Indian Computing Olympiad

Training Material


Searching→Wires and Switches (IOI 1995)

You have N wires and M switches. Each wire is connected to some switch, but two wire may be connected to the same switch.


                 Points  Switches
                   .       ./ .--
                   .\      ./ .--|
        --Probe->  ._\__   ./ .--|---
       |           .  \ \__./ .--|   |
       |           .___\_/ ./ .--|   |
       |           .    \__./ .--    |
       |                             |
        -----------------------------
      

All switches are simultaneously connected to a probe. We can connect a probe to a wire to check if circuit is complete with current values of switches.

Two commands are available to you:

  • Flip(j) — Flip switch j
  • Probe(i) — Check if the circuit to wire i is complete

The goal is to determine, for each wire, the switch to which that wire is connected, using no more than 900 of Change and Probe commands. The number of wires and switches is in the range 1..90. Initially, all switches are off (open).

Solution

Brute force algorithm:

  • Probe wire 1. Close switch 1..M and stop when the probe succeeds.
  • Probe wire 2. Close switch 1..M and stop when the probe succeeds.
  • Probe wire N. Close switch 1..M and stop when the probe succeeds.

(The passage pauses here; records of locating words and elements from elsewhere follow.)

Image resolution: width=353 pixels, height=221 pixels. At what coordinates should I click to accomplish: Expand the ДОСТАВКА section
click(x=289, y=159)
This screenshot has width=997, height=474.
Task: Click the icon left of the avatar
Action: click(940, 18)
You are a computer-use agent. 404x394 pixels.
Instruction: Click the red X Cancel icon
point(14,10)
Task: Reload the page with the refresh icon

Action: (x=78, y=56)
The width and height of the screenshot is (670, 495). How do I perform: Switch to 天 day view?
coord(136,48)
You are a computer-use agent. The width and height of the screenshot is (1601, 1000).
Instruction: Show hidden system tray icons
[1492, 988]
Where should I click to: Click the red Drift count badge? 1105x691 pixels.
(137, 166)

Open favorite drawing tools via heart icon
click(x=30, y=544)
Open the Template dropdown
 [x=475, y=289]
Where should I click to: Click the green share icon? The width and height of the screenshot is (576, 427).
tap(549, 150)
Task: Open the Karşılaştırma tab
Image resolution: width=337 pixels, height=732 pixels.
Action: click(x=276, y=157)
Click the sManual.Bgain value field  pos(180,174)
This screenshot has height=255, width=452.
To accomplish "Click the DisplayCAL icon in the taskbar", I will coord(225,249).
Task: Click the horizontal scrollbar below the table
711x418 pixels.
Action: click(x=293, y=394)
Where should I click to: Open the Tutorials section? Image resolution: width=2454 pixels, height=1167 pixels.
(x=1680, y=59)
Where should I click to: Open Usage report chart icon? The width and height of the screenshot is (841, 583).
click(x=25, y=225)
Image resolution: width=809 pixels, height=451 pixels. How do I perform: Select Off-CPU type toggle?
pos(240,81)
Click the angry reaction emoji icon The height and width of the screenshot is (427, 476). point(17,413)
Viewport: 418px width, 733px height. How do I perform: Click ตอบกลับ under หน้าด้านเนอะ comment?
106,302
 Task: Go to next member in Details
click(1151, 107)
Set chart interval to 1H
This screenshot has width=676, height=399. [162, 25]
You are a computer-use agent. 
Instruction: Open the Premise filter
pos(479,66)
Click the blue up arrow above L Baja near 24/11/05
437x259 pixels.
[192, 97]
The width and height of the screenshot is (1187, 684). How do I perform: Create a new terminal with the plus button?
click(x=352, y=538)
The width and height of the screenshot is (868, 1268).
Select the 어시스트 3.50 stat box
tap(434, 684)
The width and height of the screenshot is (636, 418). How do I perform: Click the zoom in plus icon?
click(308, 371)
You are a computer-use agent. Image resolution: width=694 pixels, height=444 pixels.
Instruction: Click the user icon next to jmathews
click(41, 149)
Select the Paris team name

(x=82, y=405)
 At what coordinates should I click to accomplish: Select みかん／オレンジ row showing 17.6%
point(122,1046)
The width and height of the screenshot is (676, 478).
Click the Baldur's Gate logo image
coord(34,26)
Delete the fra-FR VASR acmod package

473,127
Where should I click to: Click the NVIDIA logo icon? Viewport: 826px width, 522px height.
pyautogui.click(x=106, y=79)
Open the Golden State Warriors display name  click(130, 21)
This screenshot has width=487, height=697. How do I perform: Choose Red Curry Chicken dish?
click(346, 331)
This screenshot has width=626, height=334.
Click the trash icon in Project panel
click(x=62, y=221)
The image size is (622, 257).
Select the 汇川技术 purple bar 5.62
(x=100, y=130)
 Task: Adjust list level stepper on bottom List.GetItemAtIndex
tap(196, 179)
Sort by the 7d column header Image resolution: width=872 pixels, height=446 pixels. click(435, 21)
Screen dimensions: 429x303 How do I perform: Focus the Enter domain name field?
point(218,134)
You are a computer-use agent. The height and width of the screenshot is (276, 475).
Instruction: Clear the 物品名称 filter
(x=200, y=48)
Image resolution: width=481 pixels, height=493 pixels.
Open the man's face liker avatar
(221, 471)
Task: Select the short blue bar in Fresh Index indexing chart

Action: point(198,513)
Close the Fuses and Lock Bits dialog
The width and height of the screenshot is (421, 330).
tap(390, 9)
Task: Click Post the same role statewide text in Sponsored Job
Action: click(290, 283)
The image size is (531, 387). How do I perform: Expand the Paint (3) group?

This requires O(M*N) flips and O(M*N) probes --- in the worst case, all wires are connected to switch M.

Better alternative

Useq binary search to find the switch for a given wire — that is,

  • switch on half the switches and probe the wire
  • if on, then turn off half the switches
  • else turn on half the remaining (need not turn off the first half!)

This needs M flips and log M probes. Overall one will need N*M flips, and N*log M probes.

Can we now overlap the searches?

Switch on first half. Probe all wires. This splits the wires into those that fall into the first half and those that fall into second half.

Searches in two halves do not interact: Suppose initially we switch on the first half of switches. After fully exploring all wires that lie in first half, we do not have to reset these switches when we continue our binary search into the second half because, for wires connected to the second half, the switches of the first half have no effect.

This solution can be analyzed to give a very simple algorithm.

Suppose we have 8 switches. We enumerate the binary numbers from 000 to 111 in order and arrange them in a column.

                          0 0 0
                          0 0 1
                          0 1 0
                          0 1 1
                          1 0 0
                          1 0 1
                          1 1 0
                          1 1 1
      

We set the switches according to the columns above and probe each wire once for each column setting. Suppose a wire is connected to switch 4. Then, the 3 experiments will yield answers "011". Thus, for each wire, the result of the experiments gives the binary encoding of the switch to which it is connected.

Analysis:

  • M/2 log M flips :
    there are log M columns and going from one column to another requires flipping half the switches.